Red Ink Remains

Fred Weasley's card tricks are like real magic. He finds the Queen of Hearts for her over and over, smiling broadly across the counter as she examines the cards again in disbelief.

The last time he comes, one cold day over Christmas holidays, one day without his twin, he smiles at her and leaves the Queen of Hearts on her counter, says to keep it safe, he'll be back for it.

She laughs, turning the playing card over in her hand as the bell over the door signaled his exit. She might just be a girl in a card shop, but she knows the likelihood of that. She knows boys.

She keeps it anyway, tapes it away in a photograph album somewhere. He never comes back, of course. And she never knows why, and never wonders, either.

She moves away from Ottery St. Catchpole, marries, has children, grows old. But she remembers sometimes, long long years after he walked out into the feathery falling snow, flipping through the album, remembers precisely the shade of his red hair and the crinkle of his eyes and his perfect, mystifying card tricks and the way he made her smile.

To her, he was never anyone more than a nice young man who made her laugh one day while the snow fell down. In a world she'll never know, he is a hero.

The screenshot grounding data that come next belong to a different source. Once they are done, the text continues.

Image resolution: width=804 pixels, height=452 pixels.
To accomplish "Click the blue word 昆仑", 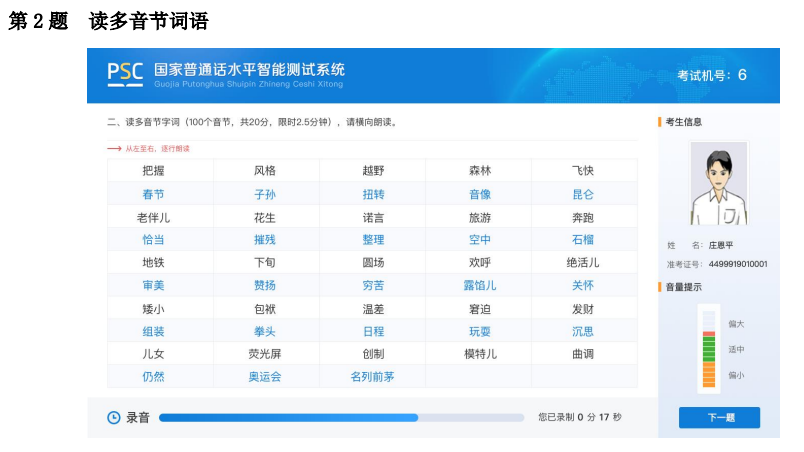I will pos(583,194).
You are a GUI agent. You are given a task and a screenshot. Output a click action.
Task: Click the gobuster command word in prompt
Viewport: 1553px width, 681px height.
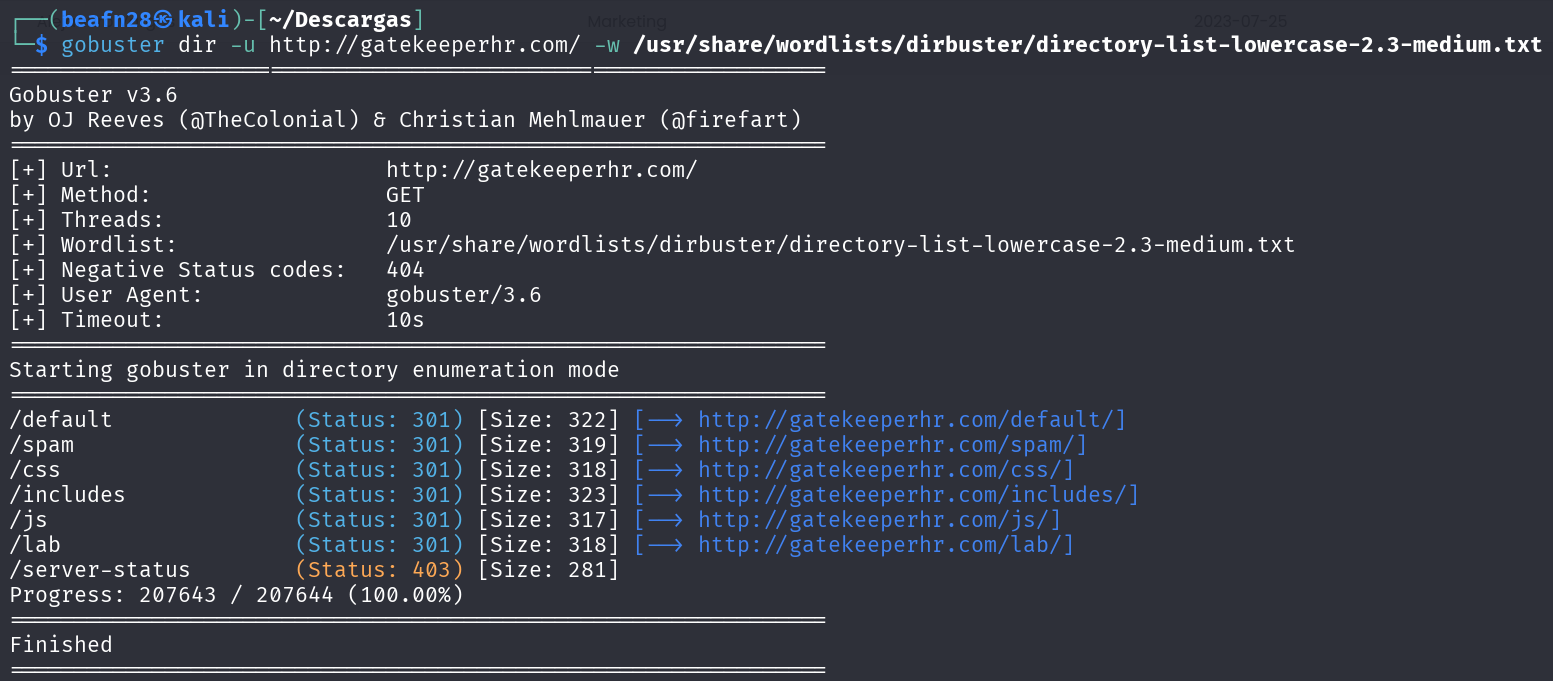coord(113,45)
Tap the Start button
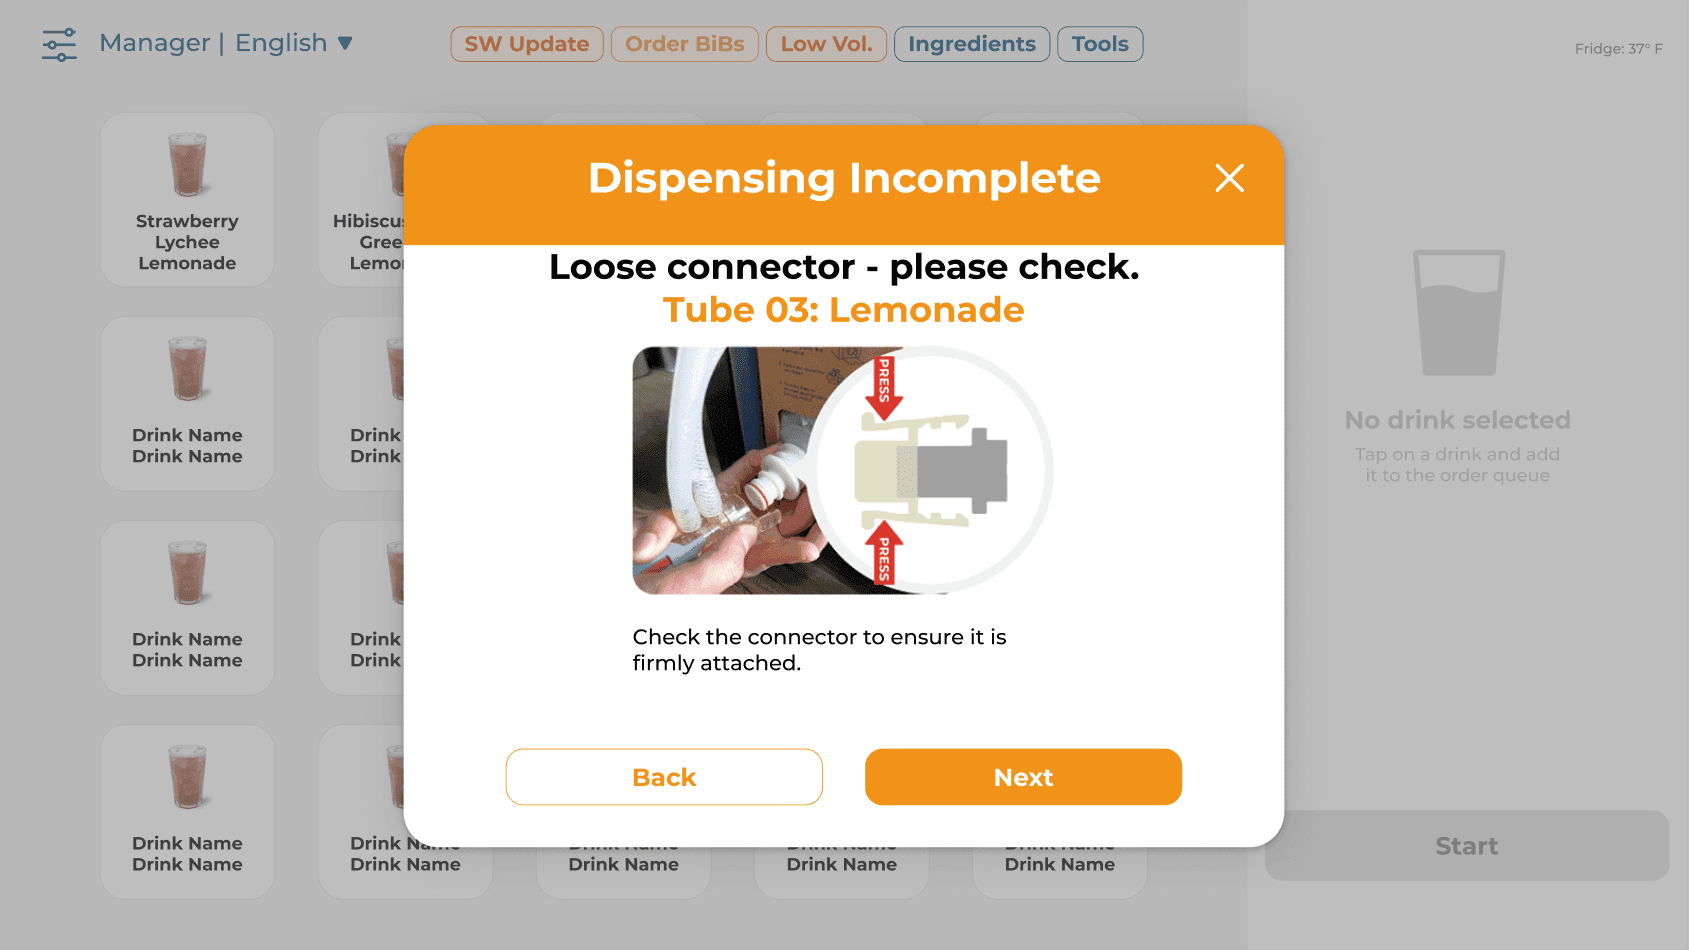Viewport: 1689px width, 950px height. [1466, 846]

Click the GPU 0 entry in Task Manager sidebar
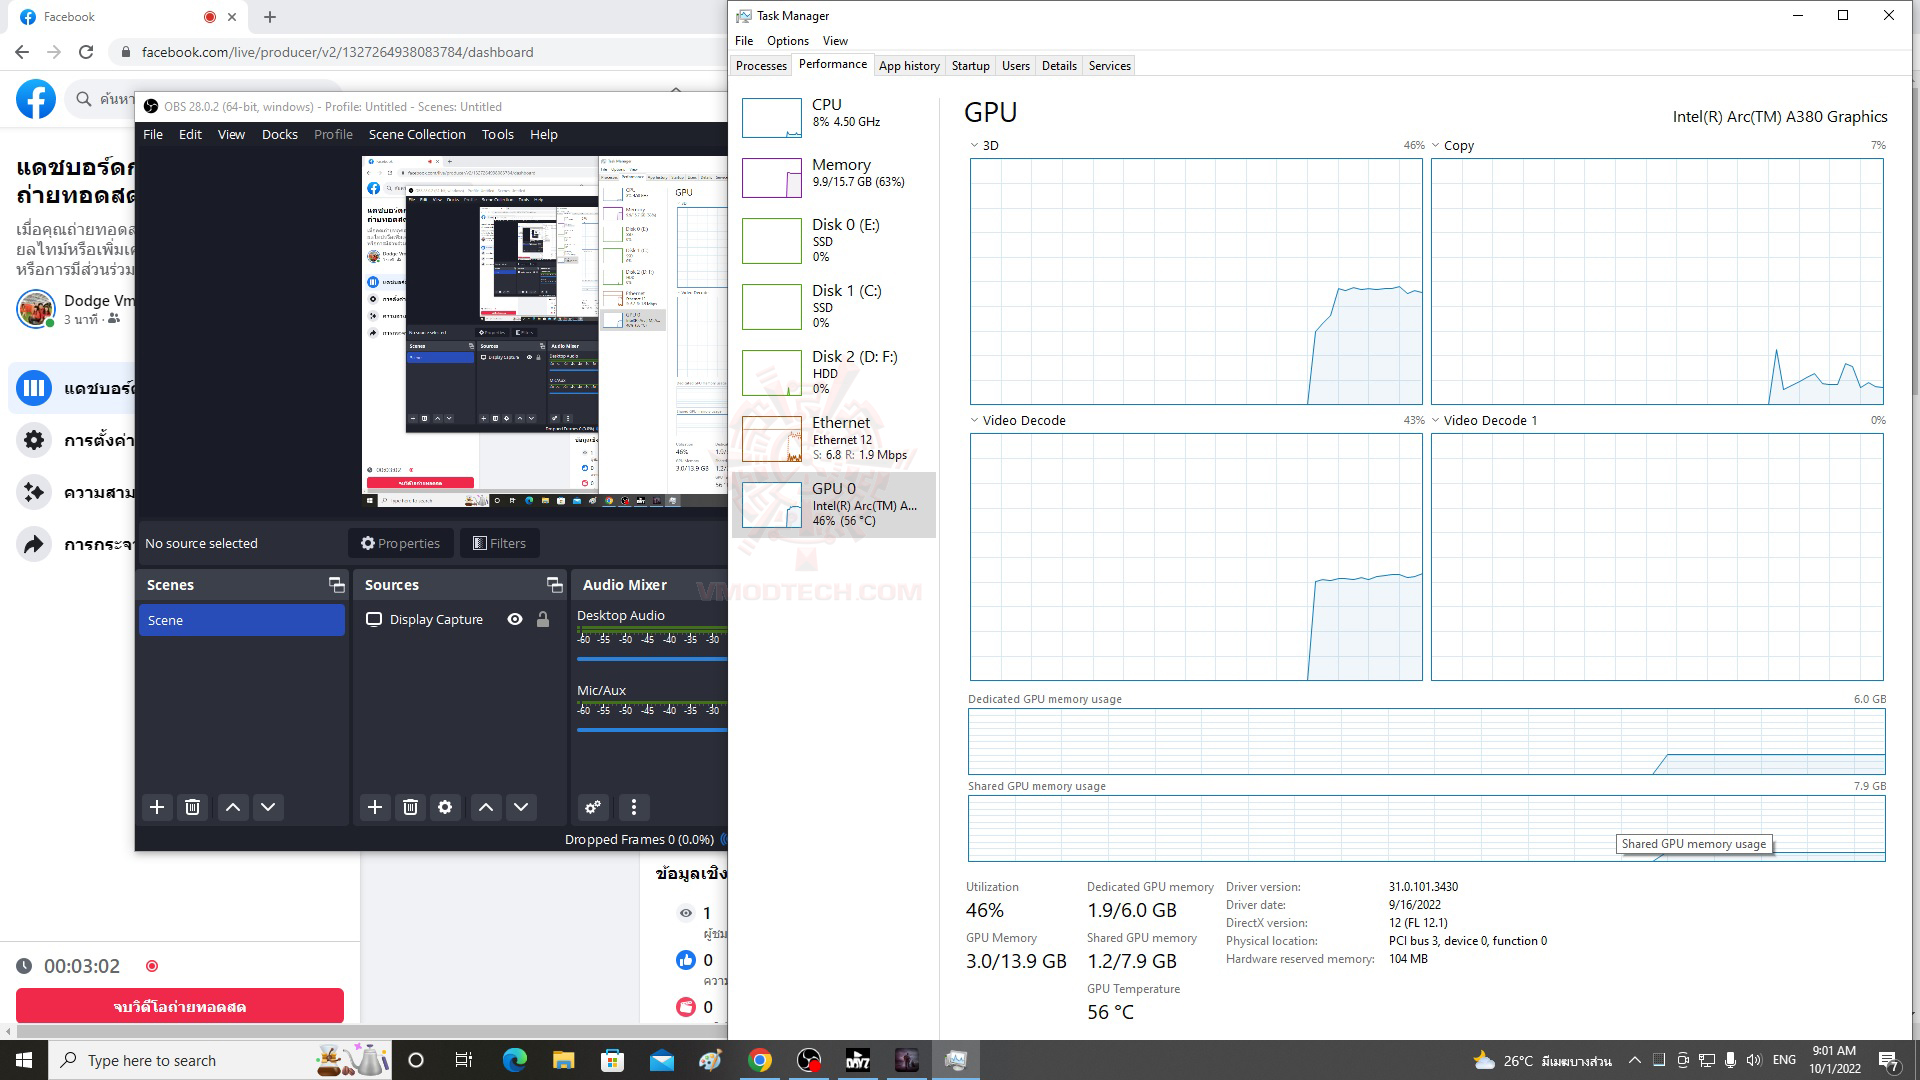click(837, 504)

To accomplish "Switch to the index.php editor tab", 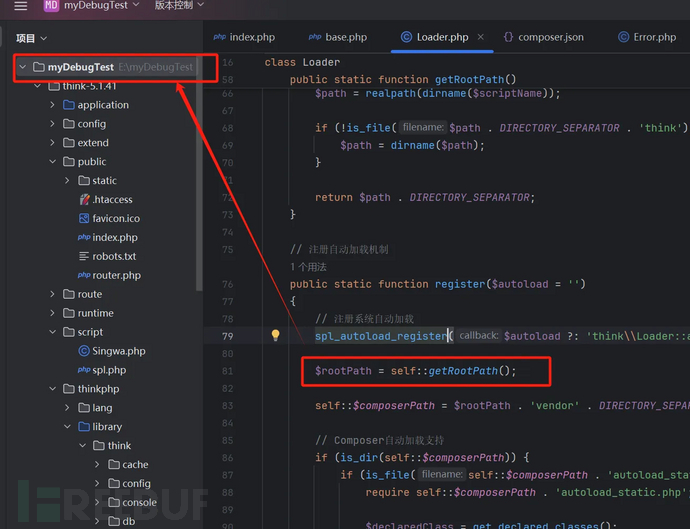I will click(243, 37).
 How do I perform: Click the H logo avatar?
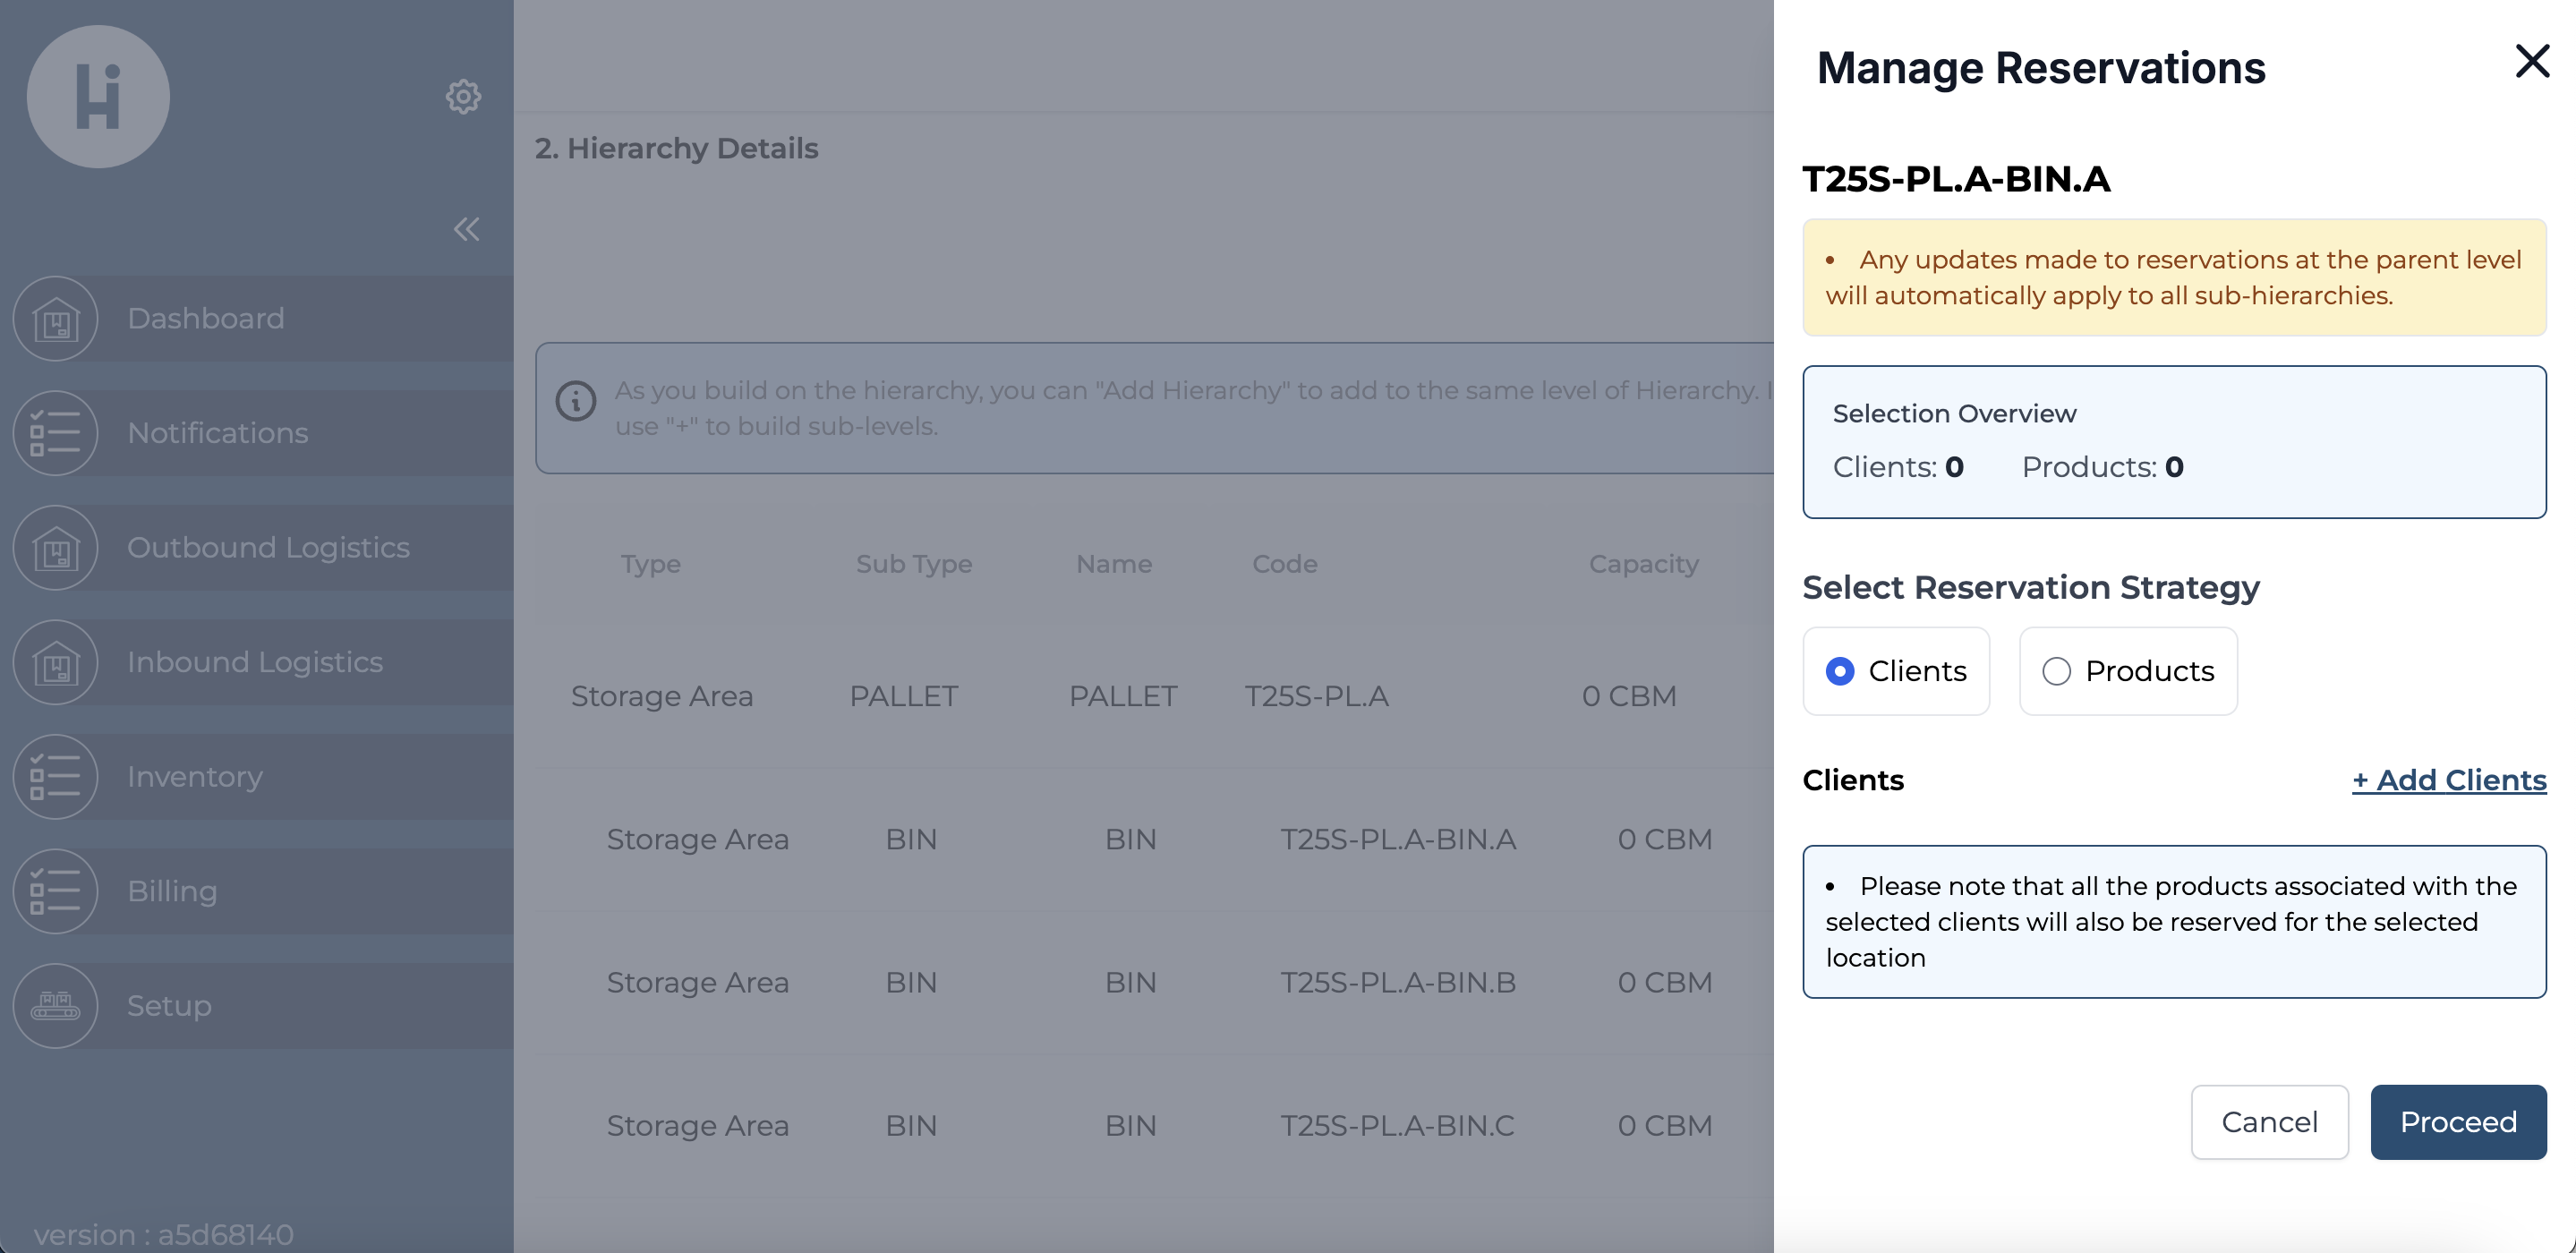click(98, 97)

His name is etched on monuments that will stand so long people will scarcely remember what they were built to celebrate, to mourn. He just made her laugh; maybe that's just as worthy of memory.

The card grows yellow with age, taped amongst unmoving photographs, but the red ink remains.


Actually a part of TheOriginalHufflepuff's Christmas challenge (Prompt: Heart), but I'm so in love with this I had to post it in its own right.